En el pregón anunciaban también que, en el caso de aparecer el dueño, este debía mostrar el documento que así lo acreditase. Si, por el contrario, el título se había perdido, el dueño podía presentar tres o más testigos que asegurasen que el esclavo le pertenecía. A diferencia de ahora, en los siglos pasados la palabra tenía un gran peso.

Naturalmente, en esa ocasión el delator también se llevó su recompensa. Capturar un esclavo era siempre un negocio seguro.

En octubre de 1535, hubo una nueva acusación. El primer lunes de ese mes, otro esclavo negro, también llamado Antonio, que había llegado a Hondarribia con su dueño, aprovechó la cercanía de la frontera para tratar de alcanzar la libertad. Sin embargo, antes de poder cruzar el Bidasoa, dos vecinos de Irun lo interceptaron, lo retuvieron y quisieron aprovechar la oportunidad para ganar unos maravedís.

El dueño no tardó mucho tiempo en darse cuenta de la huida. Al día siguiente, se presentó ante las autoridades de Hondarribia para denunciar lo sucedido. Les contó que era un mercader de Bilbao que había llegado a Hondarribia con su esclavo. En un descuido, se le escapó y creyó que trataría de cruzar a Francia. Para confirmar su versión, se presentaron tres personas que aseguraron que el mercader tenía un esclavo negro.

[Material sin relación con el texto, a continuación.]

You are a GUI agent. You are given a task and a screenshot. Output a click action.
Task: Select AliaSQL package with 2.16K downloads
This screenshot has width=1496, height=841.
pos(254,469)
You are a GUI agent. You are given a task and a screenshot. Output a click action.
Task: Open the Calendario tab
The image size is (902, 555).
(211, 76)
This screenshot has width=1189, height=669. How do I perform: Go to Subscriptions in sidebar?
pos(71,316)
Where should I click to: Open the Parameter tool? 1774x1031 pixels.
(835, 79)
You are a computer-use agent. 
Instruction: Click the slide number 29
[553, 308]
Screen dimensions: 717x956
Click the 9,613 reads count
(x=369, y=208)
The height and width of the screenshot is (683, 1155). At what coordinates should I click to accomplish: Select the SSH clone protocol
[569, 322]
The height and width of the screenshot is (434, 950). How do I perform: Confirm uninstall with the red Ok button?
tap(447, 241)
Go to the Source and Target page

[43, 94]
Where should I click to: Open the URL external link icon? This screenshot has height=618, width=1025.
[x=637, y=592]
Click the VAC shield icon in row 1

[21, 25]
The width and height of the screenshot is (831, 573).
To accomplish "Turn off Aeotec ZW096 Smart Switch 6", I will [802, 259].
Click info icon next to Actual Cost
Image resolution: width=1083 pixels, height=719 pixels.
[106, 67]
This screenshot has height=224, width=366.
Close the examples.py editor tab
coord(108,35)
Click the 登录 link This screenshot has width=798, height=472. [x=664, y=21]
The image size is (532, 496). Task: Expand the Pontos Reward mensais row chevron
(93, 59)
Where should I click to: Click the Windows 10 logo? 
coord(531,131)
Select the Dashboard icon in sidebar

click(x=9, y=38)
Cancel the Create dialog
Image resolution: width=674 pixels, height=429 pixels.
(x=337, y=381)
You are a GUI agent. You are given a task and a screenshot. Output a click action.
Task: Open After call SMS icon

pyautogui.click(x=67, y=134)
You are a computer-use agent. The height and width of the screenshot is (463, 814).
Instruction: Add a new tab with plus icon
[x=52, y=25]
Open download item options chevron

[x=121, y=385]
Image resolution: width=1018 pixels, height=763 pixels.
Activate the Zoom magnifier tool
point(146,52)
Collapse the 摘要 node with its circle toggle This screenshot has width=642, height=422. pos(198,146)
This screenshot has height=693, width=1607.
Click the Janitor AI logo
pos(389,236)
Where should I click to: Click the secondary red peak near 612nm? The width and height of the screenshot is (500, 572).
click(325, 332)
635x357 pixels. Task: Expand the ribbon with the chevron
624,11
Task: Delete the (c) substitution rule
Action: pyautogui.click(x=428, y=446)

Ese mismo día, el mercader se enteró de que dos vecinos de Irun habían retenido a su esclavo. Saber que se trataba de él fue fácil. A cada lado de su rostro tenía marcada una cruz, el símbolo con el que normalmente marcaban a las personas esclavas. Así no había margen para la duda.

Tronco para sujetar a las pesonas esclavizadas

Pocos días después de la denuncia, Antonio regresó donde su dueño y los dos vecinos de Irun recibieron la recompensa. ¡Qué lucrativo era acusar!

Durante siglos, la ciudad fronteriza de Irun fue el destino de muchos esclavos que huían desde cualquier punto de la península ibérica para intentar cruzar el Bidasoa y luego, en suelo francés, marcarse otro destino. Para muchas personas atravesar el Bidasoa ha sido sinónimo de libertad. Todavía hoy en día lo es para todas aquellas que huyen de las guerras, de las desigualdades y de regímenes políticos. Aunque, en realidad, nunca es una verdadera libertad, puesto que ni en un lado ni en otro estas personas suelen ser bien recibidas.